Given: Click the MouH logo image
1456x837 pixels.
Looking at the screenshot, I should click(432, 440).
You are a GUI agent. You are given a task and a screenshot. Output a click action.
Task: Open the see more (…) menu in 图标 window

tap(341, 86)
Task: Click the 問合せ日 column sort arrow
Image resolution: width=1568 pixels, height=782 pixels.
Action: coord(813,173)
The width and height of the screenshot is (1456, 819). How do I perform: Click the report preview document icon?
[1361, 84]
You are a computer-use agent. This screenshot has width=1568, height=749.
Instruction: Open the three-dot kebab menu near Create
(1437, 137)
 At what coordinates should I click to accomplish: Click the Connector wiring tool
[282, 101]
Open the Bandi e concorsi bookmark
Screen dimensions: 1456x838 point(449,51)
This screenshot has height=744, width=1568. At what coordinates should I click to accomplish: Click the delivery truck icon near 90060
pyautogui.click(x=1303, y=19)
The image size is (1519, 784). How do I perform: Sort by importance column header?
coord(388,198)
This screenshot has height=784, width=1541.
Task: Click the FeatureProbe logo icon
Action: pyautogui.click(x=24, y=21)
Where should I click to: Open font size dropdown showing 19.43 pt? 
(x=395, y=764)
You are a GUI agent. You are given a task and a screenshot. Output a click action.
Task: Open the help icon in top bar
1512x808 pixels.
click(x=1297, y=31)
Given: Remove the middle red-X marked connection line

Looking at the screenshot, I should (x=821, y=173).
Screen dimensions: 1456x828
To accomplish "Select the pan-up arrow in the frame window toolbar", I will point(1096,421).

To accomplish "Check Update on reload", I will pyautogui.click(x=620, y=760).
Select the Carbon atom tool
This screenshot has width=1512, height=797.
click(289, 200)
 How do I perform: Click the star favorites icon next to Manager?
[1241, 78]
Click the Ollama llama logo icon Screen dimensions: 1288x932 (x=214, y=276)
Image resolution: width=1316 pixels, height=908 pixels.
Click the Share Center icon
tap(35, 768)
◆ ◆ ◆ ◆ ◆ ◆ ◆
# Your task:
Each record above is to be restated word for word.

# Answer to the exercise:
Given: Click the MouH logo image
1456x837 pixels.
Looking at the screenshot, I should click(432, 440).
You are a GUI agent. You are given a task and a screenshot. Output a click action.
Task: Open the see more (…) menu in 图标 window

tap(341, 86)
Task: Click the 問合せ日 column sort arrow
Image resolution: width=1568 pixels, height=782 pixels.
Action: coord(813,173)
The width and height of the screenshot is (1456, 819). How do I perform: Click the report preview document icon?
[1361, 84]
You are a computer-use agent. This screenshot has width=1568, height=749.
Instruction: Open the three-dot kebab menu near Create
(1437, 137)
 At what coordinates should I click to accomplish: Click the Connector wiring tool
[282, 101]
Open the Bandi e concorsi bookmark
Screen dimensions: 1456x838 point(449,51)
This screenshot has height=744, width=1568. At what coordinates should I click to accomplish: Click the delivery truck icon near 90060
pyautogui.click(x=1303, y=19)
The image size is (1519, 784). How do I perform: Sort by importance column header?
coord(388,198)
This screenshot has height=784, width=1541.
Task: Click the FeatureProbe logo icon
Action: pyautogui.click(x=24, y=21)
Where should I click to: Open font size dropdown showing 19.43 pt? 
(x=395, y=764)
You are a GUI agent. You are given a task and a screenshot. Output a click action.
Task: Open the help icon in top bar
1512x808 pixels.
click(x=1297, y=31)
Given: Remove the middle red-X marked connection line

Looking at the screenshot, I should (x=821, y=173).
Screen dimensions: 1456x828
To accomplish "Select the pan-up arrow in the frame window toolbar", I will point(1096,421).

To accomplish "Check Update on reload", I will pyautogui.click(x=620, y=760).
Select the Carbon atom tool
This screenshot has width=1512, height=797.
click(289, 200)
 How do I perform: Click the star favorites icon next to Manager?
[1241, 78]
Click the Ollama llama logo icon Screen dimensions: 1288x932 (x=214, y=276)
Image resolution: width=1316 pixels, height=908 pixels.
Click the Share Center icon
tap(35, 768)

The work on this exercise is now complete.